The Polish law in question is preposterous. The Poles were full partners with the Nazis. Like former Prime Minister Yitzhak Shamir said back in the day: The Poles suck anti-Semitism with their mothers' milk. Even in the first grade I remember my Polish classmates shouting "Jews to Palestine, Jews out."
The crime the Poles committed against the Jewish people cannot be erased with a stupid law. History recounts different facts. They took the Jews' property and belongings and the only thing they gave back after the war were the synagogues. The Poles were cruel to Jews who tried returning to their homes, many times killing them. That was after the war. Over 1,000 people were murdered at the hands of Poles after the war, completely irrespective of the German extermination camps.
I first heard about this ridiculous and demented law around a year and a half after the current Polish regime ascended to power. With or without the law, they cannot shed responsibility for their crimes – Poland actively, willingly collaborated with the Germans. People tend to associate Auschwitz with Germany because it was a Nazi concentration camp, but it was on Polish soil.
Today, as a living witness who tells his story to students, I often travel to Poland and feel the anti-Semitism.
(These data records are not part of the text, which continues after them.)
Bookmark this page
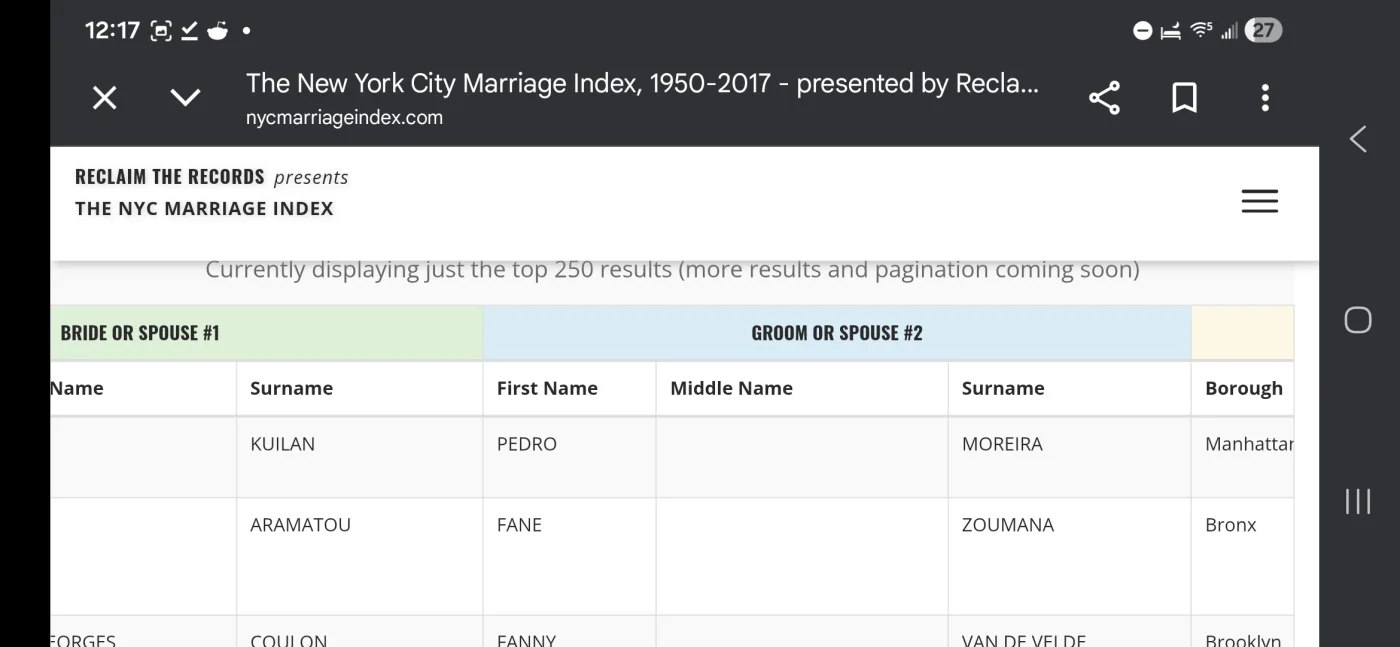Viewport: 1400px width, 647px height. point(1184,98)
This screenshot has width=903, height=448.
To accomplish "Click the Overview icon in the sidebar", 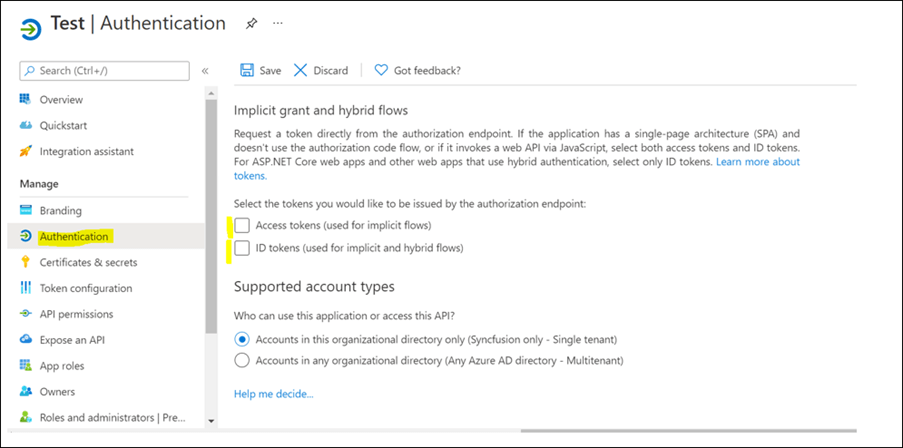I will pos(26,100).
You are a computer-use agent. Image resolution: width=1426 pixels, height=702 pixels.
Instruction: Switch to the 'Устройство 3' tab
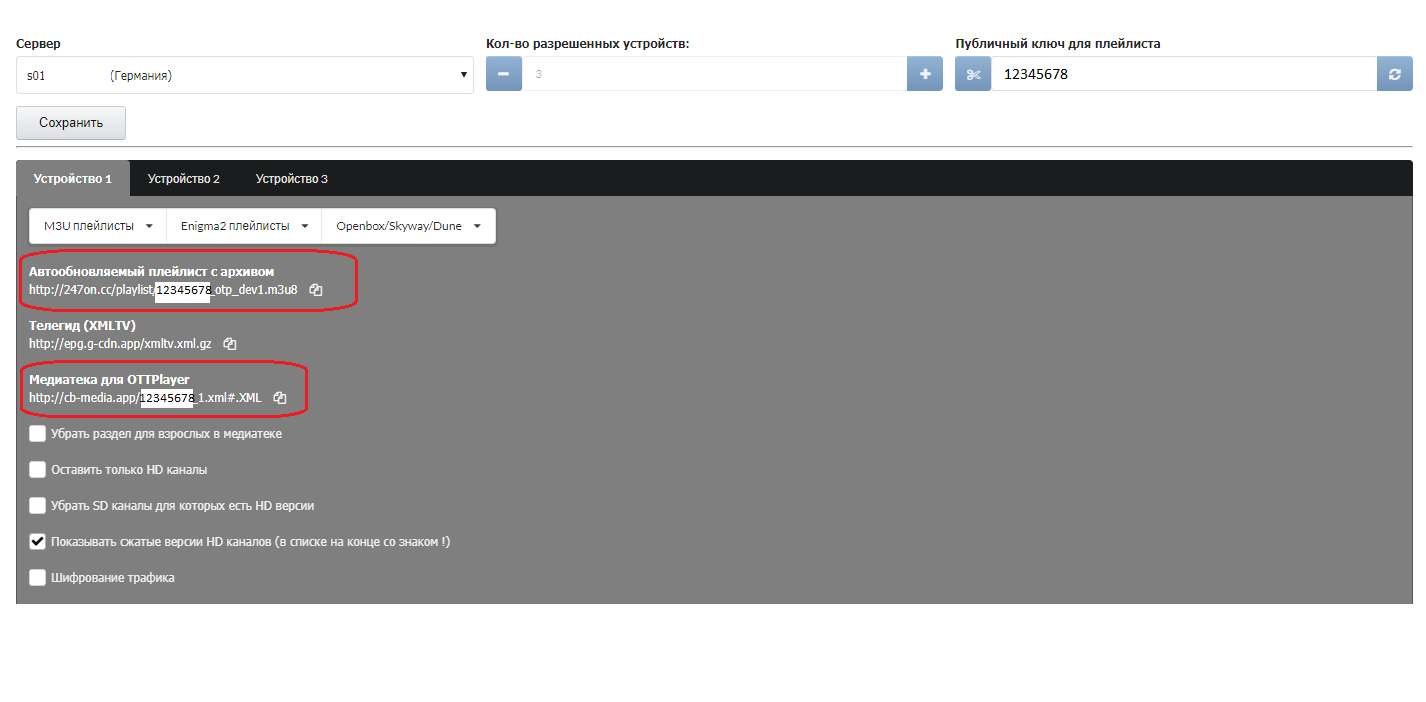(291, 179)
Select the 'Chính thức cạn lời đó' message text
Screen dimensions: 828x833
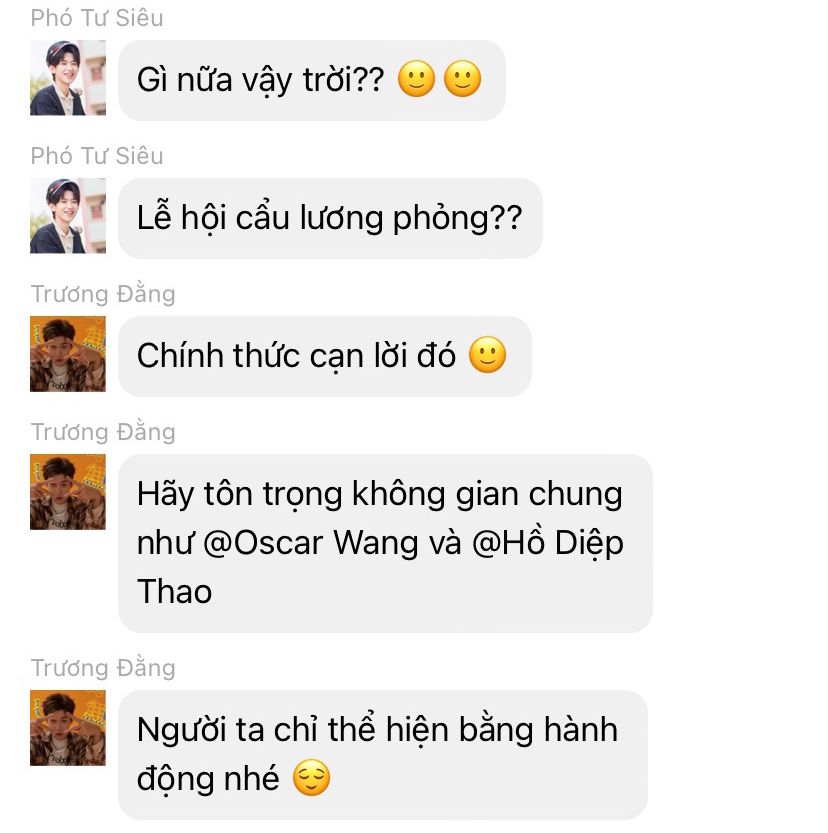296,355
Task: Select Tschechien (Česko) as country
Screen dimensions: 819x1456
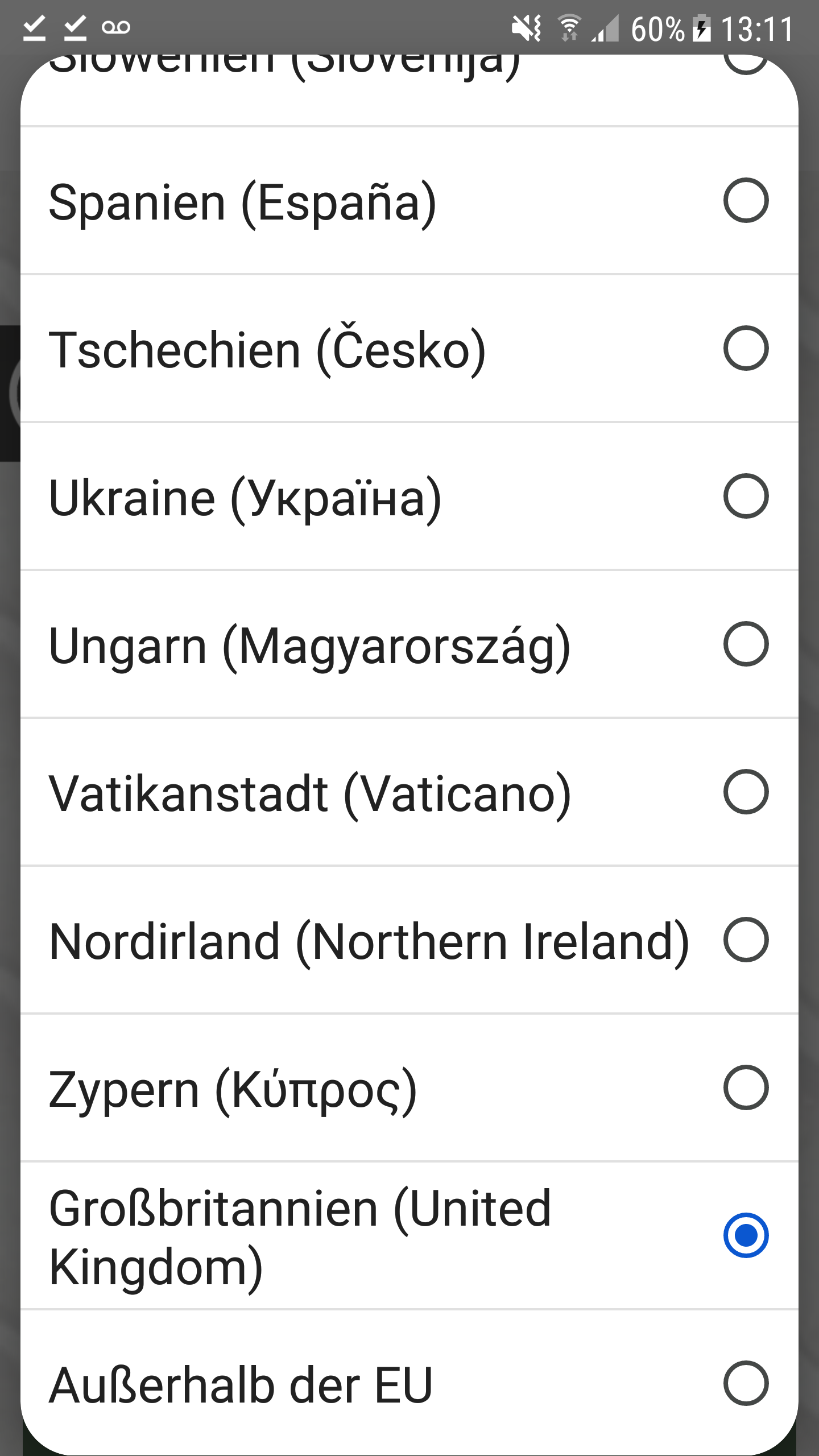Action: point(746,348)
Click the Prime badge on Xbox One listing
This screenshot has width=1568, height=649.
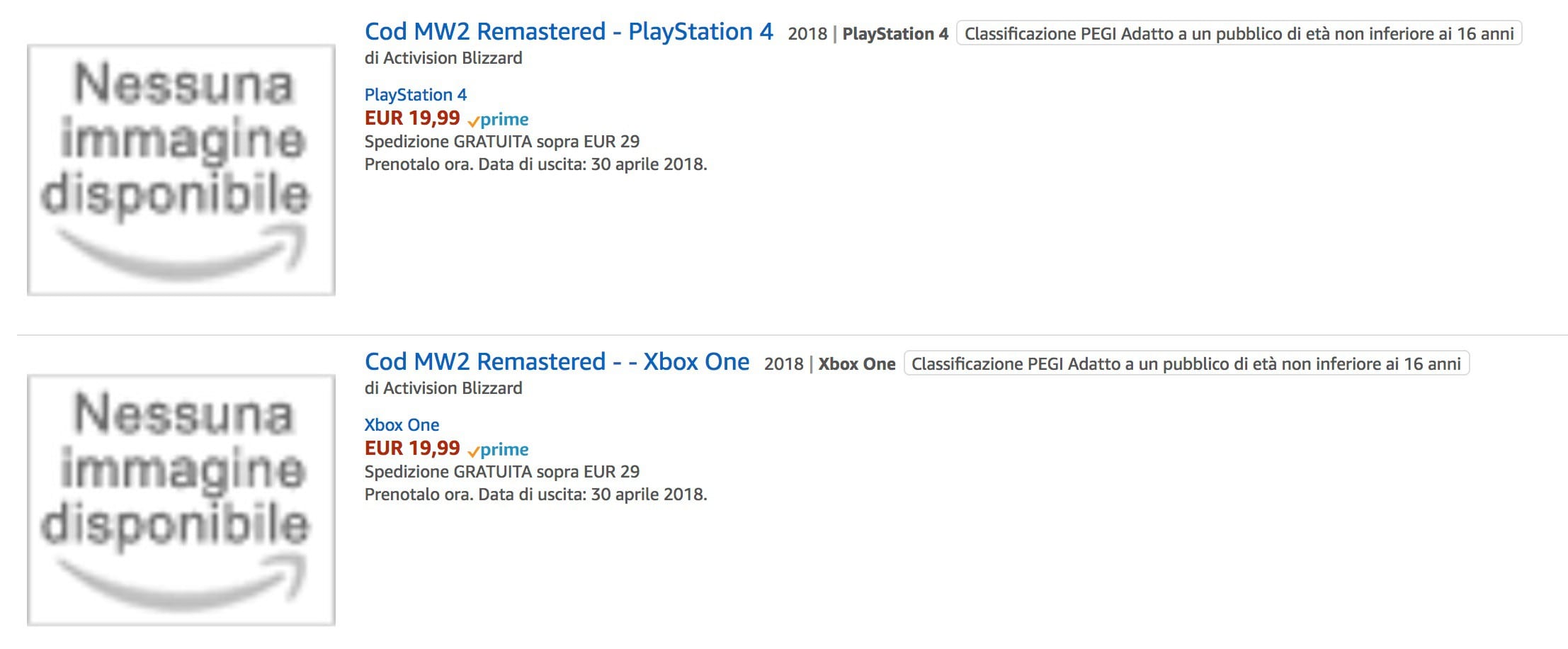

I know their language, I look like one of them, and they don't know I am Jewish. I hear their anti-Semitic undertones. To this day I can still hear the mother admonishing her son who doesn't want to eat: "I'll sell you to the Jews or the Gypsies." But I go back there, time and again, because giving testimony is important.
Despite their best efforts to bury their Nazi past – they cannot outrun history. Just last month I was at Yad Vashem speaking to Polish army colonels; I told them, in their own language, my life story and how we suffered from the anti-Semitism their country, about the wrongs done to us. They admitted it was all true. They bowed their heads. So now what, will these colonels be arrested? I delivered a similar speech in Poland in front of the mayor of Lodz. Will those who listened to me in humiliated silence now be arrested as well? It is absurd.
Because they won't ever be able to erase the horrors they perpetrated, not while Holocaust survivors are still alive, and not as long there are Jews in the world who can tell the story.